At this point the hostess, fearing her game was not really going according to plan, and wishing she had not chosen Justin to go first, decided to abort the game. ‘We’re going to have to stop this now or no-one will ever have an opportunity for proper conversation, so why don’t we all just say what we do and get it over with. So, if you’re not in the media, what do you do?’

Long pause.

‘I’m in Criminal Law,’ he replied with perfect diction. Everyone seemed to perk up. ‘Oh!’ said the hostess, ‘How fascinating! Any interesting cases at the moment?’

If there is one thing that he can’t stand, it is lying. He doesn’t like it when other people lie to him and neither did he feel it acceptable in himself.

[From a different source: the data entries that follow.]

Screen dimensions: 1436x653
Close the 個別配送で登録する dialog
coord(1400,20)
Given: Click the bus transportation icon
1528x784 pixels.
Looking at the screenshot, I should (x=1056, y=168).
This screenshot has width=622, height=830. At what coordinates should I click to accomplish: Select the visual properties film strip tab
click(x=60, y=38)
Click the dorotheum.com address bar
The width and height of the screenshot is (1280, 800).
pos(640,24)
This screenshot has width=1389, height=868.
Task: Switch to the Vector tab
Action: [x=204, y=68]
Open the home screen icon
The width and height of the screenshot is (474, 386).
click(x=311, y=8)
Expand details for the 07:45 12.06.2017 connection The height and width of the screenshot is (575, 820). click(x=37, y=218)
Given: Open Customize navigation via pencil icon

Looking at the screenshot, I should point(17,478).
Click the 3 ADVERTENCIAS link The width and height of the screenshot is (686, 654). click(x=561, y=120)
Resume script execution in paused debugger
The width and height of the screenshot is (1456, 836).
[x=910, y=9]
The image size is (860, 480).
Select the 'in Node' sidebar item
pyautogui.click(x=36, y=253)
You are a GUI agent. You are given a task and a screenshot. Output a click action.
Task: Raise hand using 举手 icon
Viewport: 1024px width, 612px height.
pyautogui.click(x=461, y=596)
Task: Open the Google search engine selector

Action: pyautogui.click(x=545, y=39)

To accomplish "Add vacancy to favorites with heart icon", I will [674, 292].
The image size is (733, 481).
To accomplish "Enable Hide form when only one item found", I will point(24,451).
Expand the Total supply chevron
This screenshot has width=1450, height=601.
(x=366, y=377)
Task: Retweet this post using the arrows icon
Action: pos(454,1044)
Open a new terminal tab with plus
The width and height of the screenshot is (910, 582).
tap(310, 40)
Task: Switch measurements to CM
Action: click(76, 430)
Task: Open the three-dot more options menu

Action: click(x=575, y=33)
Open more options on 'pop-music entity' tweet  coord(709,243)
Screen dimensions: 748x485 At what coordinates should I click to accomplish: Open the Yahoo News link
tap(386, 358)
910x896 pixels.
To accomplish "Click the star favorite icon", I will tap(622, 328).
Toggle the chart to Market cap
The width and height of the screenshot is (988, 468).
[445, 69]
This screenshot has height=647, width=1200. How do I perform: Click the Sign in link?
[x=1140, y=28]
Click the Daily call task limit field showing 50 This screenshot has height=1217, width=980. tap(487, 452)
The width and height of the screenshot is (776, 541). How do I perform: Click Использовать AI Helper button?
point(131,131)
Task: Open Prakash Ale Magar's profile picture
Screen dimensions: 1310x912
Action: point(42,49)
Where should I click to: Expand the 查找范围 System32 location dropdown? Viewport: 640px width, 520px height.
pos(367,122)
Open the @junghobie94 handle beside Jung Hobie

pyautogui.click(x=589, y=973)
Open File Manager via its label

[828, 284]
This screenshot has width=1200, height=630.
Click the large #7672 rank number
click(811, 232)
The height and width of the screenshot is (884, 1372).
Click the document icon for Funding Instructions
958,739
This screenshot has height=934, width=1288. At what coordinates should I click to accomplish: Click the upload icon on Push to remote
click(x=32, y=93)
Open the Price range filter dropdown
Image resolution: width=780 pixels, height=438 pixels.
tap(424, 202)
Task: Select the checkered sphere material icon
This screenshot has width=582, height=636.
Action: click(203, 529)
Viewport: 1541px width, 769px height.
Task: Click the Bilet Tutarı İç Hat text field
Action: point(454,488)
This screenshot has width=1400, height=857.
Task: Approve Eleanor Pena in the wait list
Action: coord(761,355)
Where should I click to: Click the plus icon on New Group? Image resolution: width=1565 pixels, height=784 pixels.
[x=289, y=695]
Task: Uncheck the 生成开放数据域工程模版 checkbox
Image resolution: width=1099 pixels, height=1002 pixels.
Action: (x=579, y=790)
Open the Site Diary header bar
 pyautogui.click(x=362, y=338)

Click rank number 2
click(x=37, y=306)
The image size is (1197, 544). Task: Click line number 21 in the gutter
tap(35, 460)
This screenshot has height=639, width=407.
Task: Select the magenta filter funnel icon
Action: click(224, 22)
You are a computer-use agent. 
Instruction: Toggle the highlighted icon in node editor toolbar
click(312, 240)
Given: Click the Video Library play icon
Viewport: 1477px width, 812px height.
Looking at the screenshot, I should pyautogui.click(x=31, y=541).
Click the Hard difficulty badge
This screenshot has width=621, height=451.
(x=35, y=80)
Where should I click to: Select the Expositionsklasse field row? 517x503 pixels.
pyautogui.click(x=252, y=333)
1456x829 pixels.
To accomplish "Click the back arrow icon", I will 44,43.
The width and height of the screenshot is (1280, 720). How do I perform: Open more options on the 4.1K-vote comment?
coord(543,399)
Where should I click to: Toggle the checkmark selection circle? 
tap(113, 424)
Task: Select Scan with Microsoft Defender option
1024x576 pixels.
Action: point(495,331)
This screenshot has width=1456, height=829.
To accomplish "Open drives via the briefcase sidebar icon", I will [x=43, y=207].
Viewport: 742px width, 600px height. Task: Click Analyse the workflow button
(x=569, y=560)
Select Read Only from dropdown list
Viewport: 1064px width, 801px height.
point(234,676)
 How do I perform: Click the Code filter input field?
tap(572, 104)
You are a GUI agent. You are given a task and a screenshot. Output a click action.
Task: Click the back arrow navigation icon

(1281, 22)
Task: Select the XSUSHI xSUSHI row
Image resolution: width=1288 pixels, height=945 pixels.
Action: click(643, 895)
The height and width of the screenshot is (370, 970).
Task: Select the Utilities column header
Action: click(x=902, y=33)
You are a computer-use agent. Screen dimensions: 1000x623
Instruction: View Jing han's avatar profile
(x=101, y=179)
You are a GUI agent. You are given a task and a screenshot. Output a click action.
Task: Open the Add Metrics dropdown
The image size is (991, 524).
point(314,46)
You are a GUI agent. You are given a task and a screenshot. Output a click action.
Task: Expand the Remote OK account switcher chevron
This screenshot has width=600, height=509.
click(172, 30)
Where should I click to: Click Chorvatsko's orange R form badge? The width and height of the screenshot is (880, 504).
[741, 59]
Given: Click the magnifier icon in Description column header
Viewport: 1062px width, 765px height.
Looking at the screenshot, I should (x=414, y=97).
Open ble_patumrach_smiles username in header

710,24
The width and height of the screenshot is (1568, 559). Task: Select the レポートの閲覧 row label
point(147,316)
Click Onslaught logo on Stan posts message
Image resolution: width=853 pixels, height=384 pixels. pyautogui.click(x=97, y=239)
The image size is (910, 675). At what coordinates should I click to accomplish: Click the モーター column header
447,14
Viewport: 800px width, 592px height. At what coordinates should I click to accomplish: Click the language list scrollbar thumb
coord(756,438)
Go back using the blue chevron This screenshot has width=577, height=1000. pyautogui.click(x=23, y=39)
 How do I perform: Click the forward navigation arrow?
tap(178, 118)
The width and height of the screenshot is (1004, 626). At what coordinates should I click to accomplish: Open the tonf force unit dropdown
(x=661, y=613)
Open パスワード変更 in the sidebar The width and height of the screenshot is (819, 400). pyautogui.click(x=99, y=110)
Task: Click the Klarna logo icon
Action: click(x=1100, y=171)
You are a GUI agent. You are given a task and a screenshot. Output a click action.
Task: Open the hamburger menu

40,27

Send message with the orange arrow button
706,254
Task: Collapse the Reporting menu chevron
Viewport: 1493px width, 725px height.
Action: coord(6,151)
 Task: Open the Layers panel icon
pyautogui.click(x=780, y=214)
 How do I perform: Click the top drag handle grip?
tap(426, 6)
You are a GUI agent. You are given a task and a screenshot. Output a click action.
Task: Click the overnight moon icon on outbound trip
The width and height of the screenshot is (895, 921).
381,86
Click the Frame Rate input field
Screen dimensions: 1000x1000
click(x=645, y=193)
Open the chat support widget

But, he had to admit to himself, that he loved telling these complete strangers that he was ‘in Criminal Law’ and loved noting the change in the way that they viewed him once they had been told. He decided in this case that it wasn’t so much that he had lied but rather that he had told a kind of behind-the-scenes truth. Answering the question ‘what do you do?’ he hadn’t made do with the truth but had told a lie to tell a greater truth. His performance of ‘being’ a Criminal Lawyer revealed an artistic strategy; that in responding to the presumption that he did something ‘arty’ with the statement that he was ‘in Criminal Law’, he had problematised the common sense assumptions and stereotypes that people who go round for drinks have and that this is what it meant to be an artist and that it didn’t therefore matter that he wasn’t ‘in fact’ a Criminal Lawyer in any way except in the twisted world of his own lying words.

Adapted for performance by Barbara Campbell from a story by Joshua Sofaer.